◆ **Directive 1**
In the coinsurance passage, what was the limit of liability on the $60,000 policy?

◆ **Supplied text**

The 80 per cent coinsurance clause in the Subscribers’ policies provided that the Subscribers should not be liable for a greater proportion of any loss ($176,836.65) than the amount insured ($60,000 in one policy and $40,000 in the other) bore to 80 per cent of the sound value of the property at the time of the fire ($289,279.93). The history, use and abuse of this provision need not be discussed. It is a plain limitation of liability: 80 per cent of the sound value was $231,423.86; $60,000 is approximately 25.96 per cent of $231,423; 25.96 per cent of $176,836.65 is in round numbers $45,900. That was the limit of liability on the $60,000 policy. Using the same method of computation, the limit of liability on the $40,000 policy was in round numbers $30,600. The limit of liability on the two policies exceeded $76,500. The Subscribers paid on the $60,000 policy the sum of $36,033.86 and on the $40,000 policy the sum of $24,022.55, a total of $60,056.41. When they pay $9,427.53 more, or a total of $69,483.94, the limit of liability on the two policies will not have been reached. This is true of all the policies, and the 80 per cent coinsurance clauses were fully satisfied.

Word and element locating data:
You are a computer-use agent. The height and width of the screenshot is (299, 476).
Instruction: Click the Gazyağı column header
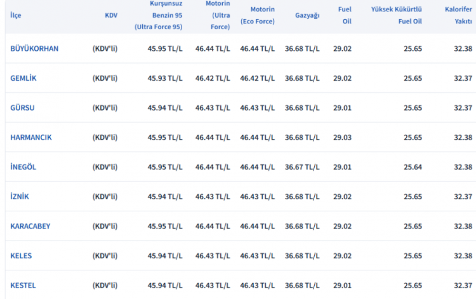click(307, 15)
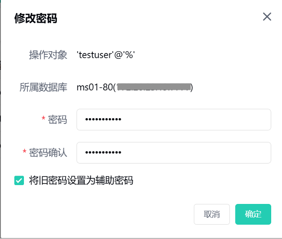
Task: Confirm with the 确定 button
Action: pos(253,214)
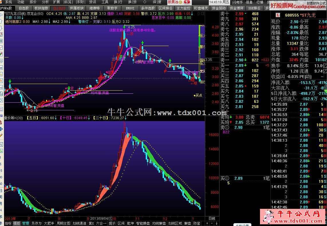
Task: Open the 分析 menu
Action: pyautogui.click(x=45, y=2)
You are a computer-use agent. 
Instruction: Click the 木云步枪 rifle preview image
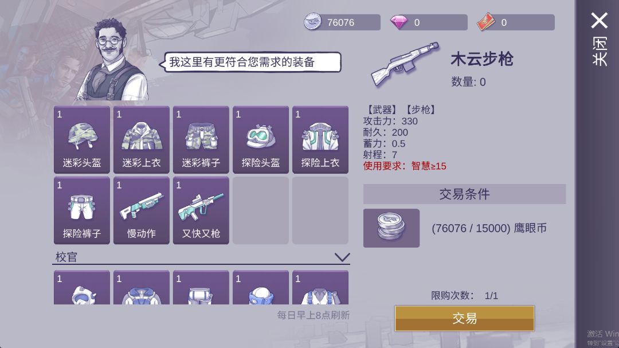coord(405,63)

◆ **Directive 2**
Report each line of the records that contains the string "agent".

◆ **Correct answer 1**
In round numbers, $45,900.

◆ **Correct answer 2**
You are a computer-use agent. The height and width of the screenshot is (299, 476).
You are a computer-use agent. 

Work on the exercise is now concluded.